▶ WHAT THE EXERCISE ASKS
For the records below, report how many lines include "UPE系列折叠膜滤芯", with no accompanying text.

▶ DATA EXTRACT
--*--
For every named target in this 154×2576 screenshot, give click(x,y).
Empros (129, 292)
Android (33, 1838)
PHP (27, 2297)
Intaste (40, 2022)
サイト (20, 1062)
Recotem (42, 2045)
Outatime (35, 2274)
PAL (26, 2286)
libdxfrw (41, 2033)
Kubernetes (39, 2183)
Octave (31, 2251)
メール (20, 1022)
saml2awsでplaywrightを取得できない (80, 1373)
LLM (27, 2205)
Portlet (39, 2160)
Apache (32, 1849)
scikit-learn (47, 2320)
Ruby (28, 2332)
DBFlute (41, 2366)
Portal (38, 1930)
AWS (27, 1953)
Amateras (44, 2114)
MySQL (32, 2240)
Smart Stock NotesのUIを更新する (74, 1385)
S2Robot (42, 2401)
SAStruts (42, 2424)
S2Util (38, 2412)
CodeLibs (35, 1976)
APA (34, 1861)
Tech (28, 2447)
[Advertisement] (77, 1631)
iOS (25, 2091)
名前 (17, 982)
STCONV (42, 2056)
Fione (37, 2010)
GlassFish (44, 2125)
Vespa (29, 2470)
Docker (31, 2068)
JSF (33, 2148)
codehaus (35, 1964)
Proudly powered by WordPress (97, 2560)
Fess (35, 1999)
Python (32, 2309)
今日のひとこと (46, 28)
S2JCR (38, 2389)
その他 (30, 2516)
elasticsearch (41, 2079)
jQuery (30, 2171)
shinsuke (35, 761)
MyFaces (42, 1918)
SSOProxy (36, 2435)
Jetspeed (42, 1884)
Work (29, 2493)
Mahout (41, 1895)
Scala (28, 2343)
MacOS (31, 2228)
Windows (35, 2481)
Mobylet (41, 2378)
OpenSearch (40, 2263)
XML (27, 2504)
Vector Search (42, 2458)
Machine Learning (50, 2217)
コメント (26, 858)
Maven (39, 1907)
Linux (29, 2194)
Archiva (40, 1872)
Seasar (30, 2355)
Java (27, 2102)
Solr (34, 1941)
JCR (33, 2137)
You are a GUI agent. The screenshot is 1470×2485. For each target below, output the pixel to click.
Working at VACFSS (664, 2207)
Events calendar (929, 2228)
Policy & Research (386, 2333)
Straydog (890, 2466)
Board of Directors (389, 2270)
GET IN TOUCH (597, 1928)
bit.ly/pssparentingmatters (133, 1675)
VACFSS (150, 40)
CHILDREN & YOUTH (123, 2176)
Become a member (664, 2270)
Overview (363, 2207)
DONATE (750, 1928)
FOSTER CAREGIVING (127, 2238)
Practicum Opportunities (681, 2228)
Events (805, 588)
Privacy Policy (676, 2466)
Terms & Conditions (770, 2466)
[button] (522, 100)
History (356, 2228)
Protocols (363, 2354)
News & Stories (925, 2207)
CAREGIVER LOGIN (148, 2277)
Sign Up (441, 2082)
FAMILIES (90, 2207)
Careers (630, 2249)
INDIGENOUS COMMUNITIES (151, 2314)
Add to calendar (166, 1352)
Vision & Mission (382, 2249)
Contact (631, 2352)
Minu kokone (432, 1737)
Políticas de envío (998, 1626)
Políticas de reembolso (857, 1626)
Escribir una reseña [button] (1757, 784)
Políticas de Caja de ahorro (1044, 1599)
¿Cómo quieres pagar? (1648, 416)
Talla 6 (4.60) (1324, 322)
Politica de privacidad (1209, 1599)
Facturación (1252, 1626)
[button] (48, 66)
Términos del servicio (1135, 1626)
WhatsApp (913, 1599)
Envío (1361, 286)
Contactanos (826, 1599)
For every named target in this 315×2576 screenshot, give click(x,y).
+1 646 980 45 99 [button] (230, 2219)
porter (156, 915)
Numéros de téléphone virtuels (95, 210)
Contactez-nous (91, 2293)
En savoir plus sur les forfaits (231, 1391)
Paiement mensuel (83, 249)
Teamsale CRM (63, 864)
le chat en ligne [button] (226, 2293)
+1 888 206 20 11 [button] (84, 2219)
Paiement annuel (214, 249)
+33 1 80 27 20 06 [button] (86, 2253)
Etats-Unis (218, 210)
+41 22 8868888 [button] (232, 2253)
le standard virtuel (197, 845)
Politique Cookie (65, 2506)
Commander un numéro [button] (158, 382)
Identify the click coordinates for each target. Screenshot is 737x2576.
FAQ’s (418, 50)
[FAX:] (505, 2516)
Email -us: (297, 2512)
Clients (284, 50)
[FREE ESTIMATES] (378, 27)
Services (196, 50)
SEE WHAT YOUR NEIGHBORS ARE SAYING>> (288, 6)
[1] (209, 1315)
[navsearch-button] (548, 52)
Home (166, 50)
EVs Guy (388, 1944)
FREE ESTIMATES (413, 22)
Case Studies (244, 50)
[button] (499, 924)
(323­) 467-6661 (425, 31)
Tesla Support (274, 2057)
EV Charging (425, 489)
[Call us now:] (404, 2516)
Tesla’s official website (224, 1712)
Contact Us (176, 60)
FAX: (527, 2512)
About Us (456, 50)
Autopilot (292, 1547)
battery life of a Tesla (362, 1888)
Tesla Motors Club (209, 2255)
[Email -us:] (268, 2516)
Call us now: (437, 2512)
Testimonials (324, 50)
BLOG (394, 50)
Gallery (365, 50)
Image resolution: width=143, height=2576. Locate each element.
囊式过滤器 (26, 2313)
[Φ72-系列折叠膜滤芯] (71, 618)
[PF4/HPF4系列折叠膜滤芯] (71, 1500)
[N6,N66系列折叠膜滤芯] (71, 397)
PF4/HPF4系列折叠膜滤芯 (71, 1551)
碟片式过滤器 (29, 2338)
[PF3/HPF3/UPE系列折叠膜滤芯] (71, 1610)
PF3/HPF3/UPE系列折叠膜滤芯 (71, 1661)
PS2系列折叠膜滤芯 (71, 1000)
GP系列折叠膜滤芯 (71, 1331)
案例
--*--
▶ OUTPUT OF THE EXERCISE
2